The rate of change is not constant; thus, Table 1 does not represent a linear function.

Table 2:

[tex]\[ \begin{array}{|c|c|} \hline x & y \\ \hline 1 & -2 \\ \hline 2 & -5 \\ \hline 3 & -9 \\ \hline 4 & -14 \\ \hline \end{array} \][/tex]

Let's calculate the rate of change between each pair of points:

1. Between [tex]\( x = 1 \)[/tex] and [tex]\( x = 2 \)[/tex]:
[tex]\[ \frac{-5 - (-2)}{2 - 1} = \frac{-3}{1} = -3 \][/tex]

2. Between [tex]\( x = 2 \)[/tex] and [tex]\( x = 3 \)[/tex]:
[tex]\[ \frac{-9 - (-5)}{3 - 2} = \frac{-4}{1} = -4 \][/tex]

3. Between [tex]\( x = 3 \)[/tex] and [tex]\( x = 4 \)[/tex]:
[tex]\[ \frac{-14 - (-9)}{4 - 3} = \frac{-5}{1} = -5 \][/tex]

The rate of change is not constant; thus, Table 2 does not represent a linear function.

Table 3:

[tex]\[ \begin{array}{|c|c|} \hline x & y \\ \hline 1 & -2 \\ \hline 2 & -10 \\ \hline 3 & -18 \\ \hline 4 & -26 \\ \hline \end{array} \][/tex]

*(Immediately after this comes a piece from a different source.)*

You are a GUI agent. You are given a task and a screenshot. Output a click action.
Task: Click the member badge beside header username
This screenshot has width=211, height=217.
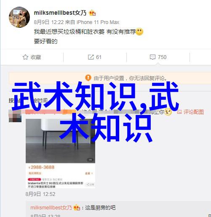pyautogui.click(x=92, y=13)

Let's calculate the rate of change between each pair of points:

1. Between [tex]\( x = 1 \)[/tex] and [tex]\( x = 2 \)[/tex]:
[tex]\[ \frac{-10 - (-2)}{2 - 1} = \frac{-8}{1} = -8 \][/tex]

2. Between [tex]\( x = 2 \)[/tex] and [tex]\( x = 3 \)[/tex]:
[tex]\[ \frac{-18 - (-10)}{3 - 2} = \frac{-8}{1} = -8 \][/tex]

3. Between [tex]\( x = 3 \)[/tex] and [tex]\( x = 4 \)[/tex]:
[tex]\[ \frac{-26 - (-18)}{4 - 3} = \frac{-8}{1} = -8 \][/tex]

The rate of change is constant; thus, Table 3 represents a linear function.

Table 4:

[tex]\[ \begin{array}{|c|c|} \hline x & y \\ \hline 1 & -2 \\ \hline 2 & -4 \\ \hline \end{array} \][/tex]

Let's calculate the rate of change between the two points:

1. Between [tex]\( x = 1 \)[/tex] and [tex]\( x = 2 \)[/tex]:
[tex]\[ \frac{-4 - (-2)}{2 - 1} = \frac{-2}{1} = -2 \][/tex]

With only two points, the rate of change is constant by definition; thus, Table 4 represents a linear function.

In conclusion, the tables that represent a linear function are Table 3 and Table 4.
We value your presence here. Keep sharing knowledge and helping others find the answers they need. This community is the perfect place to learn together. Trust IDNLearn.com for all your queries. We appreciate your visit and hope to assist you again soon.